• Task to complete:
Arrange these lines as a numbered list, omitting the blank lines.

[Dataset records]
== == ==
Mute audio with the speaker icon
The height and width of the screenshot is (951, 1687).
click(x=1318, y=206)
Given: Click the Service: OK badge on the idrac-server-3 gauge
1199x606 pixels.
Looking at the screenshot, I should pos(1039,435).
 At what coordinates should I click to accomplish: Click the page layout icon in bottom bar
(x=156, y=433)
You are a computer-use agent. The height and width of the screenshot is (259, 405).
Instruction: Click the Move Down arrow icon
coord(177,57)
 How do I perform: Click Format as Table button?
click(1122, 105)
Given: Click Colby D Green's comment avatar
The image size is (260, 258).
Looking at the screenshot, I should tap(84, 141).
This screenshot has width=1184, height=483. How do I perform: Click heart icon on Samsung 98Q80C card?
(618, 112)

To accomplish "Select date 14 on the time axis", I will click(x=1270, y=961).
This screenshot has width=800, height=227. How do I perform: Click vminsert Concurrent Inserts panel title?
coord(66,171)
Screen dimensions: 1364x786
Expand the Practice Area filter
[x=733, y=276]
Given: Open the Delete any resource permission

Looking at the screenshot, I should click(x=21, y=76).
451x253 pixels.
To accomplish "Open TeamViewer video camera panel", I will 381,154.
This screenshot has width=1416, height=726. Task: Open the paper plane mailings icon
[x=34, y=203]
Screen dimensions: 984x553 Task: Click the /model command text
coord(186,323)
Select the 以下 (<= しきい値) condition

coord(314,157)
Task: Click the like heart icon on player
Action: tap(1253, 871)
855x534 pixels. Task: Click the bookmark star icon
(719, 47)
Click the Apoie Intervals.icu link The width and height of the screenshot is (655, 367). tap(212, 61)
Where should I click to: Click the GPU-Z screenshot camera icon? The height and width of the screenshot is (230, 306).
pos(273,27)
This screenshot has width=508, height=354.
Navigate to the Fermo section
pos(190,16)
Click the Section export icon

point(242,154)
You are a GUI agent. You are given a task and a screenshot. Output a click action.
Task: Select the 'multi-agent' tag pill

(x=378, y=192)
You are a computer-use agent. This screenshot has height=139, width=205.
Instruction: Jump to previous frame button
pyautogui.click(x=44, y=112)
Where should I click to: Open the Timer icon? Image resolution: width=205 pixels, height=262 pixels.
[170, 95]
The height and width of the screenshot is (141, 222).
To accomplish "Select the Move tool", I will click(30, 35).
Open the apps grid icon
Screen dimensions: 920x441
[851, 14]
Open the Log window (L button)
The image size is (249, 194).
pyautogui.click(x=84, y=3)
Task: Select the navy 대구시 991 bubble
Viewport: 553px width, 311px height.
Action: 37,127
== == ==
• Output of the task:
1. Mute audio with the speaker icon
2. The height and width of the screenshot is (951, 1687).
3. click(x=1318, y=206)
4. Given: Click the Service: OK badge on the idrac-server-3 gauge
5. 1199x606 pixels.
6. Looking at the screenshot, I should pos(1039,435).
7.  At what coordinates should I click to accomplish: Click the page layout icon in bottom bar
8. (x=156, y=433)
9. You are a computer-use agent. The height and width of the screenshot is (259, 405).
10. Instruction: Click the Move Down arrow icon
11. coord(177,57)
12.  How do I perform: Click Format as Table button?
13. click(1122, 105)
14. Given: Click Colby D Green's comment avatar
15. The image size is (260, 258).
16. Looking at the screenshot, I should tap(84, 141).
17. This screenshot has width=1184, height=483. How do I perform: Click heart icon on Samsung 98Q80C card?
18. (618, 112)
19. To accomplish "Select date 14 on the time axis", I will click(x=1270, y=961).
20. This screenshot has width=800, height=227. How do I perform: Click vminsert Concurrent Inserts panel title?
21. coord(66,171)
22. Screen dimensions: 1364x786
23. Expand the Practice Area filter
24. [x=733, y=276]
25. Given: Open the Delete any resource permission
26. Looking at the screenshot, I should click(x=21, y=76).
27. 451x253 pixels.
28. To accomplish "Open TeamViewer video camera panel", I will 381,154.
29. This screenshot has width=1416, height=726. Task: Open the paper plane mailings icon
30. [x=34, y=203]
31. Screen dimensions: 984x553 Task: Click the /model command text
32. coord(186,323)
33. Select the 以下 (<= しきい値) condition
34. coord(314,157)
35. Task: Click the like heart icon on player
36. Action: tap(1253, 871)
37. 855x534 pixels. Task: Click the bookmark star icon
38. (719, 47)
39. Click the Apoie Intervals.icu link The width and height of the screenshot is (655, 367). tap(212, 61)
40. Where should I click to: Click the GPU-Z screenshot camera icon? The height and width of the screenshot is (230, 306).
41. pos(273,27)
42. This screenshot has width=508, height=354.
43. Navigate to the Fermo section
44. pos(190,16)
45. Click the Section export icon
46. point(242,154)
47. You are a GUI agent. You are given a task and a screenshot. Output a click action.
48. Task: Select the 'multi-agent' tag pill
49. (x=378, y=192)
50. You are a computer-use agent. This screenshot has height=139, width=205.
51. Instruction: Jump to previous frame button
52. pyautogui.click(x=44, y=112)
53. Where should I click to: Open the Timer icon? Image resolution: width=205 pixels, height=262 pixels.
54. [170, 95]
55. The height and width of the screenshot is (141, 222).
56. To accomplish "Select the Move tool", I will click(30, 35).
57. Open the apps grid icon
58. Screen dimensions: 920x441
59. [851, 14]
60. Open the Log window (L button)
61. The image size is (249, 194).
62. pyautogui.click(x=84, y=3)
63. Task: Select the navy 대구시 991 bubble
64. Viewport: 553px width, 311px height.
65. Action: 37,127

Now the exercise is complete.